* _EXERCISE GOAL_
Repeat each entry verbatim.

[Stored data]
+===+

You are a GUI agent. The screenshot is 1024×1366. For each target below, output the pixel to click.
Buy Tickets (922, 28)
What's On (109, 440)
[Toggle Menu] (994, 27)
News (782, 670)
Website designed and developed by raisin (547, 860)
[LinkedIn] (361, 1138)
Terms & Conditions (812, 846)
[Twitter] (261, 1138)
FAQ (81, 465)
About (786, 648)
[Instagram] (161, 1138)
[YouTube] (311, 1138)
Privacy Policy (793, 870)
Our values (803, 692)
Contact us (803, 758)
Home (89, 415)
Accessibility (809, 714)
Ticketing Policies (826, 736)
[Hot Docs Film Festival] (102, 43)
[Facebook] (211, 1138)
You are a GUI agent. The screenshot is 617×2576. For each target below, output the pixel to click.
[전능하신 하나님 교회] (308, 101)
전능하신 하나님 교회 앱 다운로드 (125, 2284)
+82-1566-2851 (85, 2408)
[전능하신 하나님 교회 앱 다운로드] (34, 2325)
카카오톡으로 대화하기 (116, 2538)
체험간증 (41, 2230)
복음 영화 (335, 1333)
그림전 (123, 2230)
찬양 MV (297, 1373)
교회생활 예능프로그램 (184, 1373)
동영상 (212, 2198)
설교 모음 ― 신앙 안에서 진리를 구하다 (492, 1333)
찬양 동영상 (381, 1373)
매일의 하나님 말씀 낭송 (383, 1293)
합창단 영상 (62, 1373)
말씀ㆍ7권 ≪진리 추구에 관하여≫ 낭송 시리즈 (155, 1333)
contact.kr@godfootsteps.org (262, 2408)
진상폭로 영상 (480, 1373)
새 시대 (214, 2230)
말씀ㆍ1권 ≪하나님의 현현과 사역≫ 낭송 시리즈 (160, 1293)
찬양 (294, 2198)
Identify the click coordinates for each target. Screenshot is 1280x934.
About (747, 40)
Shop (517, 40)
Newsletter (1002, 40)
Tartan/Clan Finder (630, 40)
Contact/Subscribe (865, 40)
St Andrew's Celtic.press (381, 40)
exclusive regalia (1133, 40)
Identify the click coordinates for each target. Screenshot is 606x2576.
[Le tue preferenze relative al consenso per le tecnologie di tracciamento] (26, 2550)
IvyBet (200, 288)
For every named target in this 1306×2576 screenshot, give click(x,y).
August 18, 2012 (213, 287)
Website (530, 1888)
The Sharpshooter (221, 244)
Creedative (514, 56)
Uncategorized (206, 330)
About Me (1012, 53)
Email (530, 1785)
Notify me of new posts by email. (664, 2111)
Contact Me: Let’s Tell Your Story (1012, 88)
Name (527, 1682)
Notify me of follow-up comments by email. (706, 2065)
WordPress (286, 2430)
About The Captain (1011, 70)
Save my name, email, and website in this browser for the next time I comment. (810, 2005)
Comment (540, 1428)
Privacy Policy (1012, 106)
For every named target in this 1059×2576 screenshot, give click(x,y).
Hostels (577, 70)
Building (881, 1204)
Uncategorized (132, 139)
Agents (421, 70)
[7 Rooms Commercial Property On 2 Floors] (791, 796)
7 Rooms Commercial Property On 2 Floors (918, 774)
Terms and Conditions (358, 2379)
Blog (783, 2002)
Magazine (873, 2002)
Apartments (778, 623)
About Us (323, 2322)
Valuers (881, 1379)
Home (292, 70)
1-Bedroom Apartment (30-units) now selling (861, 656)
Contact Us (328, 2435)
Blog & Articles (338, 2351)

+===+

* _WORKED SOLUTION_
You are a GUI agent. The screenshot is 1024×1366. For each target below, output the pixel to click.
Buy Tickets (922, 28)
What's On (109, 440)
[Toggle Menu] (994, 27)
News (782, 670)
Website designed and developed by raisin (547, 860)
[LinkedIn] (361, 1138)
Terms & Conditions (812, 846)
[Twitter] (261, 1138)
FAQ (81, 465)
About (786, 648)
[Instagram] (161, 1138)
[YouTube] (311, 1138)
Privacy Policy (793, 870)
Our values (803, 692)
Contact us (803, 758)
Home (89, 415)
Accessibility (809, 714)
Ticketing Policies (826, 736)
[Hot Docs Film Festival] (102, 43)
[Facebook] (211, 1138)
You are a GUI agent. The screenshot is 617×2576. For each target below, output the pixel to click.
[전능하신 하나님 교회] (308, 101)
전능하신 하나님 교회 앱 다운로드 (125, 2284)
+82-1566-2851 (85, 2408)
[전능하신 하나님 교회 앱 다운로드] (34, 2325)
카카오톡으로 대화하기 (116, 2538)
체험간증 (41, 2230)
복음 영화 (335, 1333)
그림전 (123, 2230)
찬양 MV (297, 1373)
교회생활 예능프로그램 (184, 1373)
동영상 (212, 2198)
설교 모음 ― 신앙 안에서 진리를 구하다 (492, 1333)
찬양 동영상 (381, 1373)
매일의 하나님 말씀 낭송 (383, 1293)
합창단 영상 (62, 1373)
말씀ㆍ7권 ≪진리 추구에 관하여≫ 낭송 시리즈 (155, 1333)
contact.kr@godfootsteps.org (262, 2408)
진상폭로 영상 (480, 1373)
새 시대 (214, 2230)
말씀ㆍ1권 ≪하나님의 현현과 사역≫ 낭송 시리즈 (160, 1293)
찬양 (294, 2198)
Identify the click coordinates for each target. Screenshot is 1280x934.
About (747, 40)
Shop (517, 40)
Newsletter (1002, 40)
Tartan/Clan Finder (630, 40)
Contact/Subscribe (865, 40)
St Andrew's Celtic.press (381, 40)
exclusive regalia (1133, 40)
Identify the click coordinates for each target. Screenshot is 606x2576.
[Le tue preferenze relative al consenso per le tecnologie di tracciamento] (26, 2550)
IvyBet (200, 288)
For every named target in this 1306×2576 screenshot, give click(x,y).
August 18, 2012 (213, 287)
Website (530, 1888)
The Sharpshooter (221, 244)
Creedative (514, 56)
Uncategorized (206, 330)
About Me (1012, 53)
Email (530, 1785)
Notify me of new posts by email. (664, 2111)
Contact Me: Let’s Tell Your Story (1012, 88)
Name (527, 1682)
Notify me of follow-up comments by email. (706, 2065)
WordPress (286, 2430)
About The Captain (1011, 70)
Save my name, email, and website in this browser for the next time I comment. (810, 2005)
Comment (540, 1428)
Privacy Policy (1012, 106)
For every named target in this 1059×2576 screenshot, give click(x,y).
Hostels (577, 70)
Building (881, 1204)
Uncategorized (132, 139)
Agents (421, 70)
[7 Rooms Commercial Property On 2 Floors] (791, 796)
7 Rooms Commercial Property On 2 Floors (918, 774)
Terms and Conditions (358, 2379)
Blog (783, 2002)
Magazine (873, 2002)
Apartments (778, 623)
About Us (323, 2322)
Valuers (881, 1379)
Home (292, 70)
1-Bedroom Apartment (30-units) now selling (861, 656)
Contact Us (328, 2435)
Blog & Articles (338, 2351)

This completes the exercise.